From its beginnings with coastal lookouts to today’s hi-tech national network of co-ordination centres, from small localised beginnings to international players, one thing has stayed the same for two centuries – Her Majesty’s Coastguard seeks to search, to rescue and to save.
It was on January 15, 1822, that HM Coastguard was formally brought into existence and has been working to keep people safe at the coast and sea ever since.
In honour of that actual birthday, coastguards across all four home nations are casting throwlines as a symbol of the service’s dedication – past and present.
Throwlines, which form part of the lifesaving kit used by coastguard teams, were cast into the seas around around the coast at 11am on Saturday, with each team operating under the latest Covid-19 guidance.
Over the past two centuries, HM Coastguard has gone from strength to strength. Today, coastguard operations centres co-ordinate responses to emergency situations at the coast calling on 310 Coastguard Rescue Teams – made up of 3500 dedicated volunteers – and using 10 search and rescue helicopter bases.
Innovation has always been a driver – whether it be pushing forward state-of-the-art technology in the national network of maritime rescue co-ordination centres or leading the way in rope, water and mud techniques.

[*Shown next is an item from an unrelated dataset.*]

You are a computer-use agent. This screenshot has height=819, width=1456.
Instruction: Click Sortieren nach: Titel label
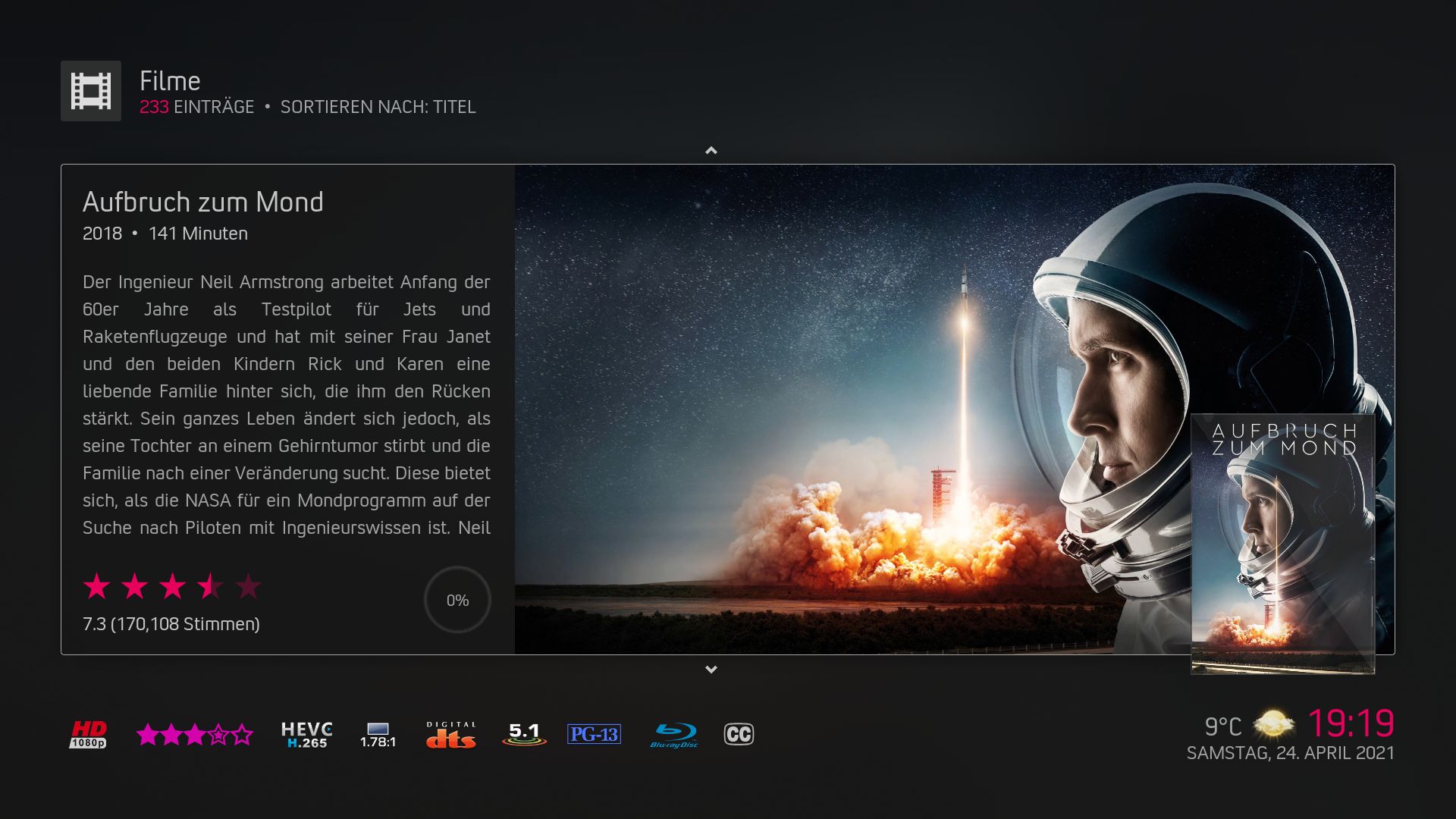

In December the service began to implement its new updated search and rescue radio network which uses fibre technology. More than £175 million is being invested to upgrade the network across all 165 sites over the next two years. This will improve and future-proof its communication infrastructure and ensure that it remains able to communicate and exchange data quickly and reliably in order to co-ordinate rescues and save lives.
The service is also working to reduce its carbon footprint and is aiming to make its UK-wide fleet of vehicles electric, wherever possible, over the next five years.
Claire Hughes, director of HM Coastguard, said: “It’s easy to celebrate the innovation and development that can be seen throughout the service. And yet we are far more proud of the people, the volunteers and the staff who throughout two centuries have continued to strive to keep people safe at the coast and out at sea. We always have and always will respond to those in distress.”
Sudan Todd, divisional commander for Scotland, added: “As an emergency service HM Coastguard is always busy and it’s rare that we get the chance to reflect on how far we have come. Two hundred years of saving lives at sea and at the coast is truly something to be proud of. The symbolic casting of throwlines across the UK is a reflection of our unwavering commitment to keeping people safe at sea.”